#### SOURCE EXTRACT ####
I have to be careful when I feel that need to defend the many many many years that I have been alive. It's really my problem and I have to remember that I do not need to outwardly call attention to something that's my deal. I have made choices that I will never regret and I've shaped a life much different than much of the rest of my peers. I'm comfortable with it. It works for me. Kiss didn't name the song "Christine Sixteen" for shits-and-giggles. Christine's just 33 now.

I have nothing against the "big ideal", really. I think about having my own little girl riding a pony someday...I think of it. It just hasn't been the right time for me I guess. - I might need a kid because Christmas is getting bOOorrring, and I'm running out of things to take photos of.

Did I mean it to be like this? eh. I don't know. I think I ran from every perspective offering of babies, houses in the suburbs, getting my nails filled, using hairspray, and credit cards for Talbots. I'm more interested in that $5,000 Hermes saddle than that $5,000 diamond bracelet (I like them too, but not as important as HORSES.)
When the girls I graduated with were on their first honeymoon, I was at some phish show tripping on acid and in love with my life. Yes. I have responsibilities and I strive to move ahead in life. I have grown up and I have to giggle when I think about that one hot night somewhere in Virginia where I told myself that I NEVER stop doing acid. Because now, I don't want to do any acid. Hell. I want to protect my credit, and make sure my car payment is on time. I took off the hemp necklaces and yes, I wear makeup again...MAC makeup. And black stilettos (when the need arises)...But I'm still a hippy.
#### DATASET RECORDS ####
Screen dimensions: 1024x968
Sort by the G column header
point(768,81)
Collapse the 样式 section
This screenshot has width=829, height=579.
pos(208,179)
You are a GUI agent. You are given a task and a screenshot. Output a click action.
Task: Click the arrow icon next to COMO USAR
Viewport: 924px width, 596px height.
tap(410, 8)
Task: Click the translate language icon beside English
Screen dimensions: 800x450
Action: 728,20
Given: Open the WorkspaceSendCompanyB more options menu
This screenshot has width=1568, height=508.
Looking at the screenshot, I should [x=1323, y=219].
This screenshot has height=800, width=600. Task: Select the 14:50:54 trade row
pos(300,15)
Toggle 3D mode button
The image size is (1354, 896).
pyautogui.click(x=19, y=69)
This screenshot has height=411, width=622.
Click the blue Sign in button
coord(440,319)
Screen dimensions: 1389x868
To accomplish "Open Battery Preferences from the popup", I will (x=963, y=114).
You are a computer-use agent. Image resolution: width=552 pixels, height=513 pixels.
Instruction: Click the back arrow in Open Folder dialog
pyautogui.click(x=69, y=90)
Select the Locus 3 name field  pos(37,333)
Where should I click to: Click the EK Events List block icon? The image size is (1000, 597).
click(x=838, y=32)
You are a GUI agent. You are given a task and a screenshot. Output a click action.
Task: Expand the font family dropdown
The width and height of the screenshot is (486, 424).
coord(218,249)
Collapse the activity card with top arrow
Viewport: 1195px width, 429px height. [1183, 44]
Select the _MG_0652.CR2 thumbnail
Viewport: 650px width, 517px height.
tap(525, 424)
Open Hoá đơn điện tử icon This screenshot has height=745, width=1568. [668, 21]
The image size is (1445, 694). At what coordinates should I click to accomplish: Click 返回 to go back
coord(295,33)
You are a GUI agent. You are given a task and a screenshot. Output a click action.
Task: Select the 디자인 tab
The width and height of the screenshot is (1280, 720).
####
- **QUESTIONS TO ANSWER**
1. Answer these about the blog post on aging and life choices:
(a) How old is Christine now?
(b) What does the writer care about more than a $5,000 diamond bracelet?
(c) What brand of makeup does the writer wear again?
2. Could you transcribe the stretch of the blog post on aging and life choices from "I have nothing" through "important as HORSES.)"?
3. Can you pick up the blog post on aging and life choices after its final sentence and keep writing it?

- **WRITTEN ANSWERS**
1.
(a) 33
(b) A $5,000 Hermes saddle
(c) MAC

2.
I have nothing against the "big ideal", really. I think about having my own little girl riding a pony someday...I think of it. It just hasn't been the right time for me I guess. - I might need a kid because Christmas is getting bOOorrring, and I'm running out of things to take photos of.

Did I mean it to be like this? eh. I don't know. I think I ran from every perspective offering of babies, houses in the suburbs, getting my nails filled, using hairspray, and credit cards for Talbots. I'm more interested in that $5,000 Hermes saddle than that $5,000 diamond bracelet (I like them too, but not as important as HORSES.)

3.
Where I'm at? well, who ever coined "supposed to.." would say I made alternative choices. I don't have to call divorce lawyers or babysitters. Even Economically I fall through the cracks. I can't get Medicade or $3,000 back from my taxes (hey, I understand that's not alot when you have kids) because I don't have any children, and I'm not disabled. I put a hatchet in my foot by accident and I get NO HELP- just working a full time job like every other responsible single american adult living practically paycheck to paycheck and I have an accident. Health care is not even available at my All-American FULL TIME JOB.

Socially, it's sometimes entertaining. I can be involved with a wide range of mixes. I know the proper boundaries of when I can get away with saying "shoot" instead of "shit". I know what a Bratz doll is and 50cent's new song, but I also hold my own in a conversation about Surrealistic Art or pending litigation. Sometimes "the adults" worry about me. I think my mom get inundated with inquisitive aunts and friends saying "does Christine have a boyfriend yet?" or better, to add insult to injury... "do you have any grand-childrend yet?"

I'm not sure what I have to do to look older psysically. I'm pretty sure the answers are: to wear shoes that make noise when I walk, to purchase one of those cheesy goddy six carat 24k gold tone rings at kaufmann's and make up an husband, to dress with pants that come up to my real waist, to layer base coat makeup so thick on my face so that it looks like I'm hiding wrinkles, wine and cry until the grass gets cut "BECAUSE I'M A WOMAN. I DON'T CUT GRASS"? Did anyone say hairspray? uhh, what else? OH! get rid of the Jetta and Buy a minivan and stock it with carseats? fake carseats? from the thrift store?

NOOOOOO thanks.

I'm here to tell you. I'm alright with my house that's never been kid proofed, my stumbling in drunk at 4am, and the dirt scattered across my kitchen floor, and being taken for an early twentysomething. Being alone while sick is another whole story.